Malaysia state news agency Bernama reported that the Malaysian Aviation Commission (MAVCOM) has been seized by members of parliament as well as Malaysia Airlines and 51 international carriers using the main terminal to quickly resolve the disparity in the passenger service charges (PSC) in line with international aviation practice.

Both IATA and the Association of Asia Pacific Airlines (AAPA) wrote to MAVCOM and Malaysia Ministry of Transport stating that there was no justification for the big difference in charges since facilities and services at both terminals were comparable and that they share the same runway system.
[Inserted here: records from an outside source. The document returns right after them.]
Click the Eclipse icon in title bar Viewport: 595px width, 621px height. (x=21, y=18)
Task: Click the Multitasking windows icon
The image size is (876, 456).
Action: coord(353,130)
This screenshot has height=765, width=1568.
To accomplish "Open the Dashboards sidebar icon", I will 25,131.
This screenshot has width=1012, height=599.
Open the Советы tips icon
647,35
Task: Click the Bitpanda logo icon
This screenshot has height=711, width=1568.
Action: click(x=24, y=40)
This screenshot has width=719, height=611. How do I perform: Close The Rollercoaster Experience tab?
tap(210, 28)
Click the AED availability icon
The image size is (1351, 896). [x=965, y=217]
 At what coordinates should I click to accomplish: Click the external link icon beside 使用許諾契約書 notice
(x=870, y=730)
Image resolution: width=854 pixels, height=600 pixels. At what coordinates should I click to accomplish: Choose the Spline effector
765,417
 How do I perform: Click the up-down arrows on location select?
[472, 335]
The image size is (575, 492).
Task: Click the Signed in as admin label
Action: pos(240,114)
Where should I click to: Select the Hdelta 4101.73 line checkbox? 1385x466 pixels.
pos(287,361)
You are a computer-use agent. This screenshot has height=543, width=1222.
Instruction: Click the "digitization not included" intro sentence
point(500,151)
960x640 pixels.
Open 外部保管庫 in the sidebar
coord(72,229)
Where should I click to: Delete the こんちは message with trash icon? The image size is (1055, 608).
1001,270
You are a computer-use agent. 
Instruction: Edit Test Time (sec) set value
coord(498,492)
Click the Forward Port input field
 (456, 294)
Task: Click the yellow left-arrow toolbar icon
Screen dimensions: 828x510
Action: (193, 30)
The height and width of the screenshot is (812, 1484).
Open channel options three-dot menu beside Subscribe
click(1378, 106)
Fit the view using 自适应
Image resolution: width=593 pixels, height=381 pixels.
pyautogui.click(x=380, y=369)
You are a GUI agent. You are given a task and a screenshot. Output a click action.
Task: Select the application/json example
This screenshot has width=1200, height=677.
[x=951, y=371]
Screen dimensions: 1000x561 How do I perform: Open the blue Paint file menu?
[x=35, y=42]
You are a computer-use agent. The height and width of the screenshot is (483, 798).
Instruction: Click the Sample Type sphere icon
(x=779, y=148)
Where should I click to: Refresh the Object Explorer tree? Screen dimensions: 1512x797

Both AAPA and IATA highlighted that pricing of services should be cost-related and non-discriminatory.

In which way an equal PSC would however go? By increasing KLIA 2 PSC or by lowering KLIA airport’s tax? According to aviation experts, any increase in charges ought to take into account the best interests of stakeholders and would not burden passengers especially the main user at KLIA2. However, a media release of Malaysia Airlines at the end of September unveils a possible increase at AirAsia main terminal. MAS Statement highlights that “equal charges will allow the airport to invest in vital repair and upgrades of the 18 year old KLIA terminal to match the super new facilities available at KLIA2. It would also allow Malaysia Airlines to compete on a rational basis in bringing down fares”.

MAVCOM is currently conducting an independent review of the issue and is expected to make an announcement within a couple of weeks. A confirmation that Malaysia Airlines welcomed with confidence, stating; “we look forward to working with Malaysia Airports Berhad to significantly grow our business with the new charges”.